**Questions to answer:**
A: Rewrite the part of the Red Activa case study that starts with "The athlete is" and goes on through "the athlete's history.", and replace "dashboard" with "home screen".
B: According to the Red Activa case study, what framework is the platform built on?

**Document excerpt:**
• • •

Project № VIII · Case study

Red Activa — the coach's clipboard, rebuilt as a SaaS

A multi-tenant platform for swimming academies and clubs. Coaches log attendance from a phone deck-side, evaluations get written as the athlete touches the wall, and the owner sees the team's health in one dashboard on Sunday night. Built on Laravel with a Filament-powered team panel and three tiers priced by athlete count.

I.Problem

Small sports academies run on WhatsApp groups and paper.

The academies we kept meeting had the same shape. A head coach with a notebook. An owner with a spreadsheet. A WhatsApp group that was half attendance, half parents asking whether class was on today. Evaluations lived in the coach's head, or on a clipboard that the pool eventually warped. None of it aggregated. None of it survived a coach leaving.

The off-the-shelf options were either generic gym CRMs that treated athletes like gym members — monthly dues, check-in kiosks — or enterprise federation software that assumed a back office the academy did not have. There was nothing sized for a club with three coaches and two hundred kids, written in the language they actually used.

The athlete is the unit. Attendance, evaluations, and communication all hang off the same person. Build the profile once; let the rest of the product be thin views over it.

II.Approach

A canonical athlete, two panels, a pricing gate on headcount.

The model settled on a handful of first-class entities — athlete, class, attendance, evaluation — and everything else is a view over them. A coach opens a class on the phone, ticks names, and the same rows become the owner's chart on the dashboard. An evaluation is a form the coach fills in deck-side; the same rows become the parent's notification and the athlete's history.

The app itself is two surfaces on one codebase:

  • A Filament team panel that each academy lives inside, scoped by tenancy. Coaches, owners, and assistants share the same panel with role-gated access; invitations let an owner onboard a coach in a minute without standing up a separate admin.

• • •

**Collected data:**
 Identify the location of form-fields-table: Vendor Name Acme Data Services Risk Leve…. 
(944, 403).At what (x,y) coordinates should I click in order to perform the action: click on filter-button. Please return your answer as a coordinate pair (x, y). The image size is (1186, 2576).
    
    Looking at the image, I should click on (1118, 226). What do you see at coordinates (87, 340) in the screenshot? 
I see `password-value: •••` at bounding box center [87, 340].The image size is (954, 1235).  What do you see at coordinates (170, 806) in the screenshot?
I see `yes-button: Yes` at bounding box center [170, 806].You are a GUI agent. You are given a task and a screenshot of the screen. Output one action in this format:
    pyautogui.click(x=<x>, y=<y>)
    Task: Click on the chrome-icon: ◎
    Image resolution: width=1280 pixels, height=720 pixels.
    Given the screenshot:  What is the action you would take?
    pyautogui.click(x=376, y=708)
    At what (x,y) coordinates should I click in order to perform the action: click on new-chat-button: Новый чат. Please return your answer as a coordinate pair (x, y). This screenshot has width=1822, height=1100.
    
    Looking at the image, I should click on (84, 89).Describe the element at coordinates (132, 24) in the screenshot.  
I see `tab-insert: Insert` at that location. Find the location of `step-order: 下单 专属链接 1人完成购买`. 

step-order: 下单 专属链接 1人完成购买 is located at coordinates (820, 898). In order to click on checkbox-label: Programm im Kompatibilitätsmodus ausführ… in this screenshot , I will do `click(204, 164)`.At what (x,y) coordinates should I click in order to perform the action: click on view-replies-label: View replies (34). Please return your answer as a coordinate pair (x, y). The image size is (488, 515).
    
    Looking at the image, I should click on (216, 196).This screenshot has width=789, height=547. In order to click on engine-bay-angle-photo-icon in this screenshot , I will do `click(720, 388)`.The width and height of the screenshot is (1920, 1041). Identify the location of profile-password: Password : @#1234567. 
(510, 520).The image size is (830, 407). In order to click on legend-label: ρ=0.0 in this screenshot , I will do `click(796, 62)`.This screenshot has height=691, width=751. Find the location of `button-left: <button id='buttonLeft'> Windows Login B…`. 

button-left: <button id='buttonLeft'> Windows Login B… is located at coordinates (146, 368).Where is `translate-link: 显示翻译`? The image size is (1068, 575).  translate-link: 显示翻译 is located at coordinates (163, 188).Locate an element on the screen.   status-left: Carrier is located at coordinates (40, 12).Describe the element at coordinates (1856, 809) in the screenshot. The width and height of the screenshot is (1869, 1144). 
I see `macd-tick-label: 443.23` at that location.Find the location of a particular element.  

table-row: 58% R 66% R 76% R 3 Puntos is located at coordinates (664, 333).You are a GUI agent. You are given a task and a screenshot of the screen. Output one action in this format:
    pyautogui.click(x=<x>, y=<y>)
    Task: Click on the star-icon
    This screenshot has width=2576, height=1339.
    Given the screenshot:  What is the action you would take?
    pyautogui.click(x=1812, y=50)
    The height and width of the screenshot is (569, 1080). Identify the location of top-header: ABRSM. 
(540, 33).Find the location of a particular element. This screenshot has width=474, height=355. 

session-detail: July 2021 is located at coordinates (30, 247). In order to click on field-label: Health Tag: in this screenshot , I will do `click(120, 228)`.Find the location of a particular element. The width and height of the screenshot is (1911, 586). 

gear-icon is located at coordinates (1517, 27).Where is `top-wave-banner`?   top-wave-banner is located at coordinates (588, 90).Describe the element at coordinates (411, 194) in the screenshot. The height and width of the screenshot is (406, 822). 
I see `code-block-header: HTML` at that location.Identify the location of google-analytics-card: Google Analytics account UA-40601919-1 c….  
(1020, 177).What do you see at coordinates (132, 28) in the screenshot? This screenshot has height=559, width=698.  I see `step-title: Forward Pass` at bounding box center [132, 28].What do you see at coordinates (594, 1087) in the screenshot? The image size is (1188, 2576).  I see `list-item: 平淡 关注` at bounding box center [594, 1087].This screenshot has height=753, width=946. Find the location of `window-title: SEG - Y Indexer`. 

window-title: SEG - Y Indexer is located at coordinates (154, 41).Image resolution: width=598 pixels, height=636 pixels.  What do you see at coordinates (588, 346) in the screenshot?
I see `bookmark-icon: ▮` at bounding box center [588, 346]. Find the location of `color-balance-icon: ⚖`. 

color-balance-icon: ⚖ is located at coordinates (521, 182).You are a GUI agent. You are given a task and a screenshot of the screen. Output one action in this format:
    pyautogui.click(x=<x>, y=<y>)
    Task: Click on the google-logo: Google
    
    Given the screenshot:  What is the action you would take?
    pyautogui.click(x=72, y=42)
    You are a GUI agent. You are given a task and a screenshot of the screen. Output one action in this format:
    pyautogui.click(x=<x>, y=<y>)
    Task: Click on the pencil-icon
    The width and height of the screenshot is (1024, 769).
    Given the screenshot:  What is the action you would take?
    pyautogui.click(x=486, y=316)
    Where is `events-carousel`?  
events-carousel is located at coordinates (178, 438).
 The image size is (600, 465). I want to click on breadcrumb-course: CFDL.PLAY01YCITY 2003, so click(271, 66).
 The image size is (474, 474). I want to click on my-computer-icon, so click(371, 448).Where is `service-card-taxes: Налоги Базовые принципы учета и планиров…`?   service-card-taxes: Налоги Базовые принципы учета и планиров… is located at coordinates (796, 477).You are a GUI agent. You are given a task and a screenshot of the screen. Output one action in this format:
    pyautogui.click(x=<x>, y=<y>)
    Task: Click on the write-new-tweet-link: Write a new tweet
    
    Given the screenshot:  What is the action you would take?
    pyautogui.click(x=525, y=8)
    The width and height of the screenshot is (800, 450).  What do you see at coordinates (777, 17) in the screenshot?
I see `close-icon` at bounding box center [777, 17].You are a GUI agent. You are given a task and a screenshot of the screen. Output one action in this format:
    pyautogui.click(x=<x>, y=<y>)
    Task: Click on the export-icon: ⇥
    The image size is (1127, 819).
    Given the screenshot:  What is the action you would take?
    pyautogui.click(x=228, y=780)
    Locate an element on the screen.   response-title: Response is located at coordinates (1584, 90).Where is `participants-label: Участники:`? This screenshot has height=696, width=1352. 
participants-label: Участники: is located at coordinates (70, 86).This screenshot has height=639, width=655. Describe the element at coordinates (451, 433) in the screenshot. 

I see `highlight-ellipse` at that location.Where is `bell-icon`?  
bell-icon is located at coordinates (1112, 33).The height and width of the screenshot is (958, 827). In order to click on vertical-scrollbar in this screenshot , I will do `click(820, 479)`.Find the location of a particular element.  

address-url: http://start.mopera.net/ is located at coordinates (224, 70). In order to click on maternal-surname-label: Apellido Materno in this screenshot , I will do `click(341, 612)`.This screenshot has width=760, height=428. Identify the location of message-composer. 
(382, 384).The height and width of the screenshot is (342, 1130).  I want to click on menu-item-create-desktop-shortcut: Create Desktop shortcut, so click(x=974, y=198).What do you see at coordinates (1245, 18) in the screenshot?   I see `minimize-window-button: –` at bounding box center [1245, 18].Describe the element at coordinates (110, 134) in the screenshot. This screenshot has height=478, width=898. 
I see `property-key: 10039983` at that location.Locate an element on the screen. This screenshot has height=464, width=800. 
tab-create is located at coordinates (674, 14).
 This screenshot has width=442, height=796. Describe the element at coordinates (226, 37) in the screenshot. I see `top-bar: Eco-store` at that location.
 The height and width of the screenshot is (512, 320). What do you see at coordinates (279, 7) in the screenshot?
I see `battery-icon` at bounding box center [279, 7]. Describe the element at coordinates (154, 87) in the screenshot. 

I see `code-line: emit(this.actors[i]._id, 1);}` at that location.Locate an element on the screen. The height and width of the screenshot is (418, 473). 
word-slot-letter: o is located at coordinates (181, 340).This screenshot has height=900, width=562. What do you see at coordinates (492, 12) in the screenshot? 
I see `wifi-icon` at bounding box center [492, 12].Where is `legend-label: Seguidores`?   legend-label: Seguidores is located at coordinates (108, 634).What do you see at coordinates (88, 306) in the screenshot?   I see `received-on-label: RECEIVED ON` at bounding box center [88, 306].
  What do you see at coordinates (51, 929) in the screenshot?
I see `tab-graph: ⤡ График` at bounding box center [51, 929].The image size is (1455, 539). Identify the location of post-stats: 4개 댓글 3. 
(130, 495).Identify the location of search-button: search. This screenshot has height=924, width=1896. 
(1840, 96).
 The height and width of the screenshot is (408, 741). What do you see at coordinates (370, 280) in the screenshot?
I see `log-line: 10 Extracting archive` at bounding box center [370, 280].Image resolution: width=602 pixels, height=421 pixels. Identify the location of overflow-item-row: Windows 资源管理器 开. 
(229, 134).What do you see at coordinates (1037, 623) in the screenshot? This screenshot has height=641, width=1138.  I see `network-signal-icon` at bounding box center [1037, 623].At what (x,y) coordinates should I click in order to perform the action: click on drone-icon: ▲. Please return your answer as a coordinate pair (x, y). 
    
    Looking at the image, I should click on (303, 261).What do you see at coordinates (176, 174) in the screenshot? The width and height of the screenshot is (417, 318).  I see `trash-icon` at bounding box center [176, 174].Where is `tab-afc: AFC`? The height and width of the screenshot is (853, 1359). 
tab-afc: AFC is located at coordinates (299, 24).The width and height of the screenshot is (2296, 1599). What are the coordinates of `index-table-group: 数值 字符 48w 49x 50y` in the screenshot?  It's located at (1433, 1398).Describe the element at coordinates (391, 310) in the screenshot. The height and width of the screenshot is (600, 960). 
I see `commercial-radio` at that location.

• • •

**Answers per task:**
A:
The athlete is the unit. Attendance, evaluations, and communication all hang off the same person. Build the profile once; let the rest of the product be thin views over it.

II.Approach

A canonical athlete, two panels, a pricing gate on headcount.

The model settled on a handful of first-class entities — athlete, class, attendance, evaluation — and everything else is a view over them. A coach opens a class on the phone, ticks names, and the same rows become the owner's chart on the home screen. An evaluation is a form the coach fills in deck-side; the same rows become the parent's notification and the athlete's history.

B: Laravel.